In one to three sentences, explain why the writer of the post "Not My Week" went in to work on Wednesday.

Excerpt to read:
==========

Saturday, February 27, 2016

Not My Week

Last Sunday, I had my talented and delightful friends Leila Gaskin and Kristi Tuck Austin over for a mini writing retreat. It was wonderfully evocative rainy day, and stories were read, research and writing were done. I felt low grade dizzy all day, and had a headache, but the company and the work were much to be grateful for.

By Tuesday, it was clear to me I had a migraine. The dizziness actually overwhelmed the pain, and I stayed plastered in bed until about one o'clock. Penelope and Gossamer, being the astonishingly forgiving wee and timorous beasties that they are, never even nudged me for breakfast or walkies. They curled up around me, and let me sleep and sleep and sleep.

On Wednesday because The Voice of G-d (or was that "mom"?) Hath Said It Must Not Be that you ever, ever, ever take two days off of work in a row for illness, I went in to work. And realized that this time the pain was overwhelming the dizziness, and I was miserable. My head has a grave disliking of tornado warnings, and we had more pink and red on the weather forecasts than I have ever seen in my life, and I spent years in the Midwest, y'all.

Thursday, and blessedly, I enjoyed The Final Symptom of some migraines - that physical and emotional euphoria that follows the release from bone-crunching pain - and I was very, very happy indeed.

==========

Raw data:
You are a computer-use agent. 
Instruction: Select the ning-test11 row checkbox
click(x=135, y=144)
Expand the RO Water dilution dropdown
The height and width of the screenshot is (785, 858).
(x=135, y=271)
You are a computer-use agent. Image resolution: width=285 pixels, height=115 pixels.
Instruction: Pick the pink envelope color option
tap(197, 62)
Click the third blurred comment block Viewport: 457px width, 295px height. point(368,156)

==========

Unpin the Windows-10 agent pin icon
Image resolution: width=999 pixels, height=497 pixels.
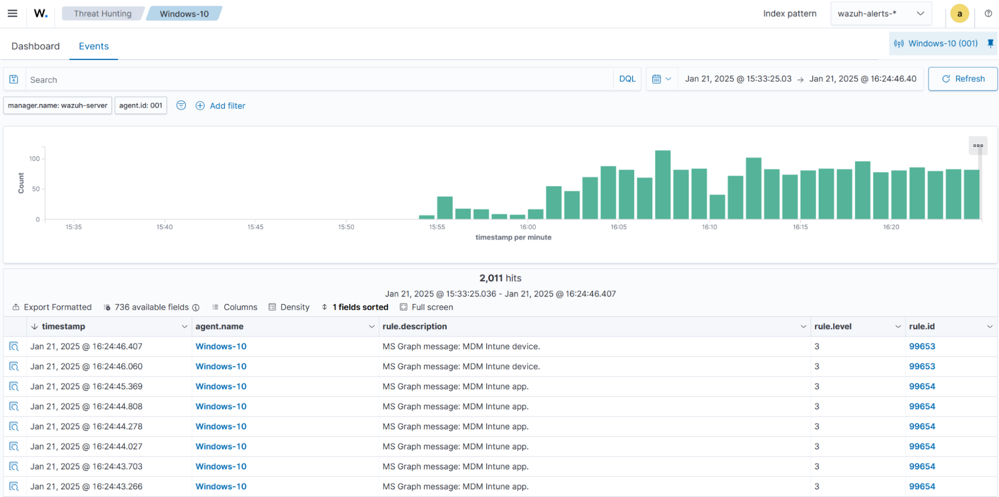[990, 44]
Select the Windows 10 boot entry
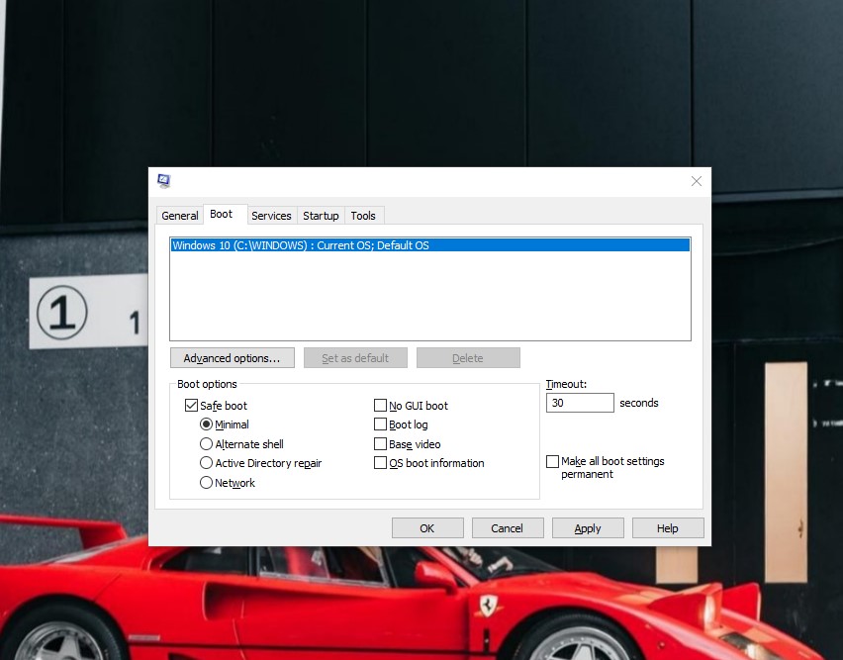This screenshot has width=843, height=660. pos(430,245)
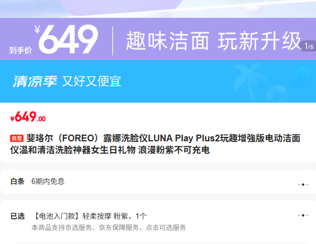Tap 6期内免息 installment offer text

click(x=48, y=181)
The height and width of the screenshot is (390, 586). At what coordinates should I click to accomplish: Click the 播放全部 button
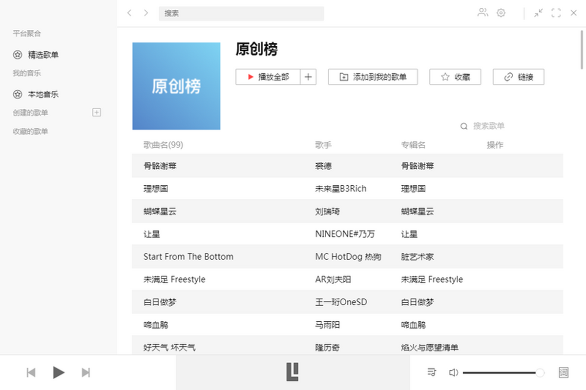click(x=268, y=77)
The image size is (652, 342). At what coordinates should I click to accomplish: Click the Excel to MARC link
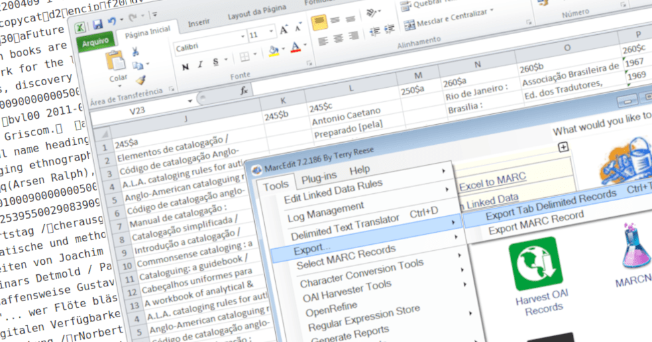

==========

Solution to this task:
The writer went in because of a rule, credited half-jokingly to The Voice of G-d or perhaps "mom," that you must never take two days off work in a row for illness. Having already stayed in bed on Tuesday, the writer went to work on Wednesday even though the migraine pain was miserable.